Cette dualité des résultats “impressionnants” ou “décevants” fourni par les outils d’IA est une considération cruciale pour l’adoption par les entreprises. C’est ce que, dans le Financial Times, Tim Harford appelle “naviguer la frontière irrégulière" de la performance de l'IA : il suggère une approche stratégique dans la sélection des outils IA, et de nous concentrer précisément sur l'adéquation pour des tâches spécifiques.

Compréhension stratégique de la collaboration humain-AI

Le défi actuel n'est pas seulement de naviguer à travers le paysage complexe de l'IA, mais de le faire avec une compréhension profonde de la collaboration avec les équipes. L'IA fonctionne rarement de manière isolée. Elle nécessite une direction et une supervision humaine, soulignant le besoin fondamental d'une approche collaborative avec l'intelligence humaine. Ce point implique donc une transformation des équipes.

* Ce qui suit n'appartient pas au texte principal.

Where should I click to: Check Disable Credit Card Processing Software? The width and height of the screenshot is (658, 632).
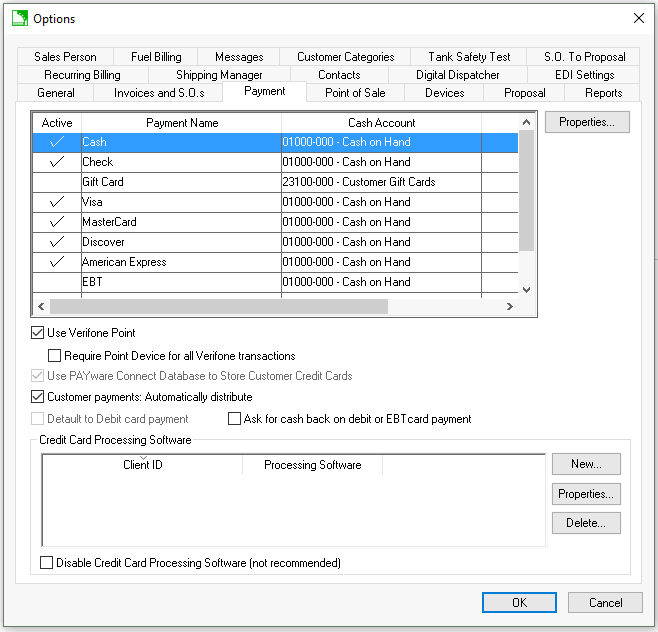(47, 563)
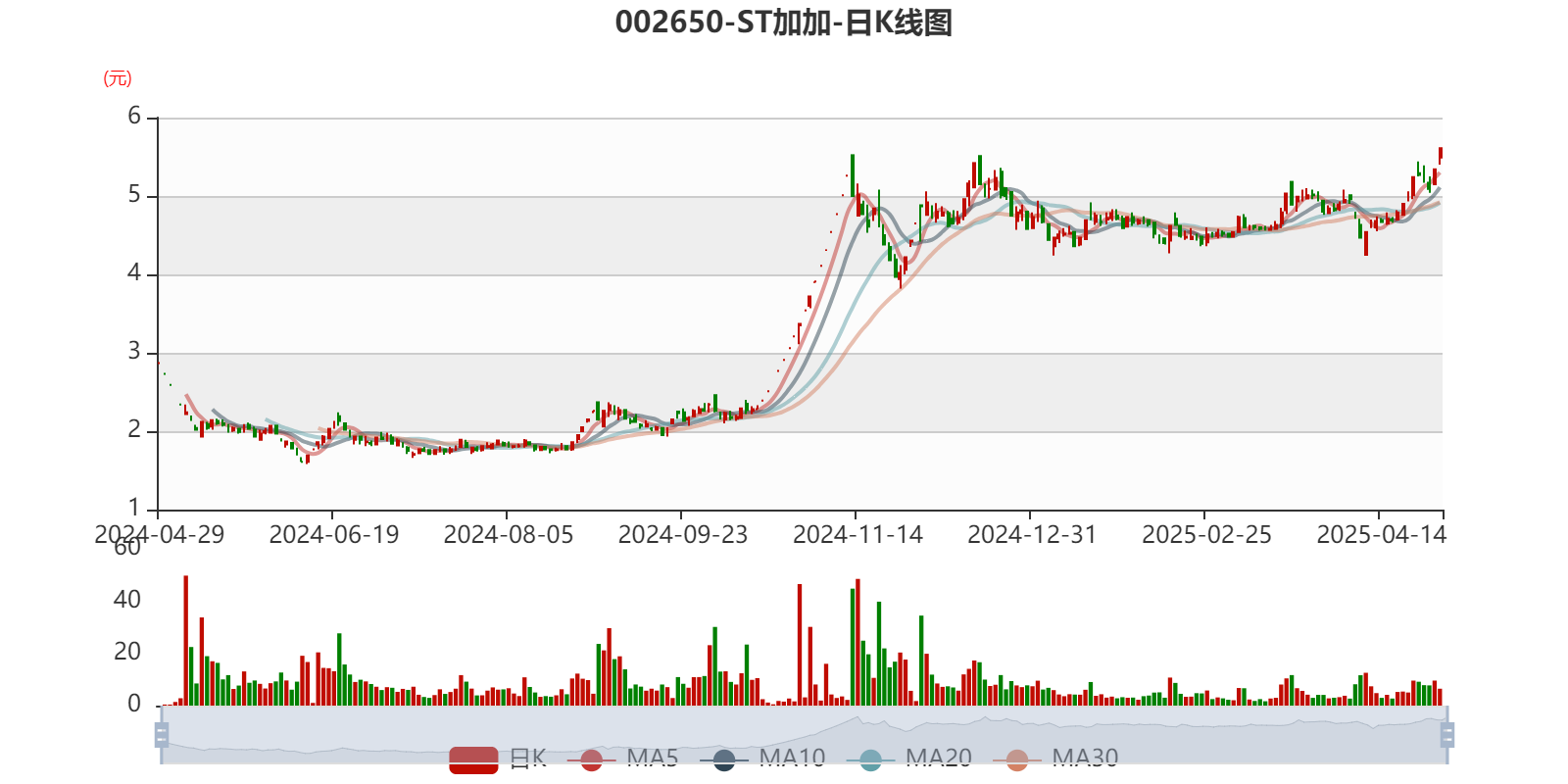Toggle the MA30 legend marker
This screenshot has width=1568, height=784.
[x=1017, y=760]
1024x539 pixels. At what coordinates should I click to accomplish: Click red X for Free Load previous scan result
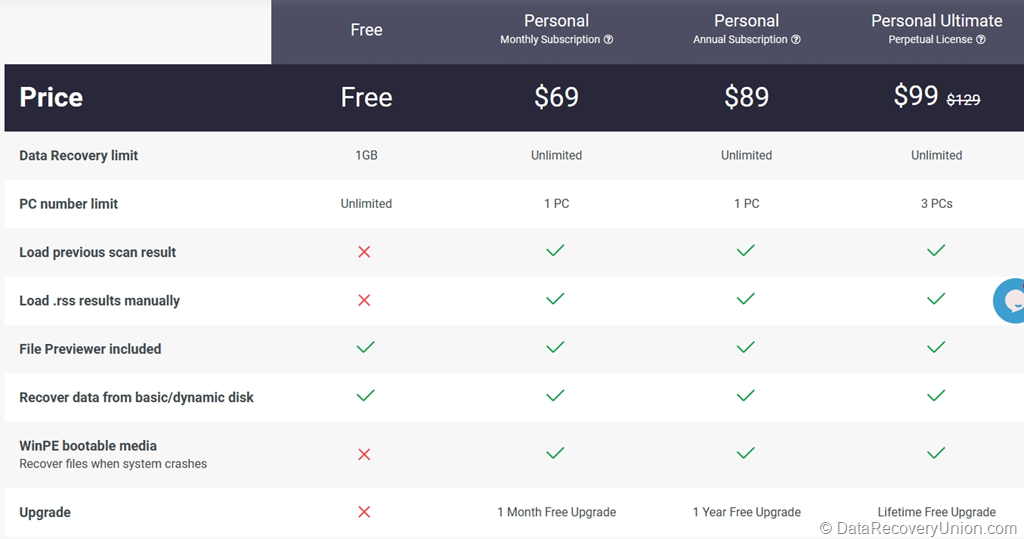[364, 252]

Il y a lieu de considérer la multitude de tâches auxquelles une équipe fait face et de considérer comment l’IA peut aider ou automatiser des portions de ces tâches, avec quel input nécessaire et quel output attendu. Il s’agit ici d’une redéfinition en détails de la chaine de valeur, métier par métier, équipe par équipe. Encore une fois, tout en nuance !

Enfin, la maturité de la technologie demande également une compréhension nuancée.

Prenons l'exemple récent de l’annonce du lancement de Sora par OpenAI qui a inondé les publications LinkedIn dès son annonce. Sora étant apparemment capable de générer des vidéos de 60 secondes d’une qualité très impressionnante au départ d’un simple texte (prompt). Bien que très probablement révolutionnaire pour l’industrie audiovisuelle, il faudra reconnaître que Sora n'est pas encore réellement disponible. Et que à ce stade, Dalle-3, un autre produit d'OpenAI, produit des images statiques d’une qualité intéressante… mais bien moindre que la qualité des vidéos présentée dans la démo de Sora. Cette disparité souligne l'importance de modérer notre enthousiasme avec une perspective réaliste sur les technologies IA actuellement disponibles et leur potentiel à court terme.

En conclusion, l'adoption de l'IA dans le business, et plus spécifiquement dans le marketing ou les agences, exige une compréhension nuancée - 50 fois nuancée - qui reconnaît la diversité et la spécificité des applications. Plutôt que de voir l'IA comme une solution unique… et magique.

Les entreprises sont encouragées à adopter une approche stratégique, consciente des avantages et des limites des différents outils IA. Au-delà des nouvelles fonctionnalités et des annonces vers une transformation significative de l’organisation par des use cases concrets. Ce qui implique d'auditer la situation actuelle, de définir des objectifs globaux pour l'organisation, d'identifier les domaines d'adoption, et de prioriser les tests, les betas, les prototypes avant de learn & scale.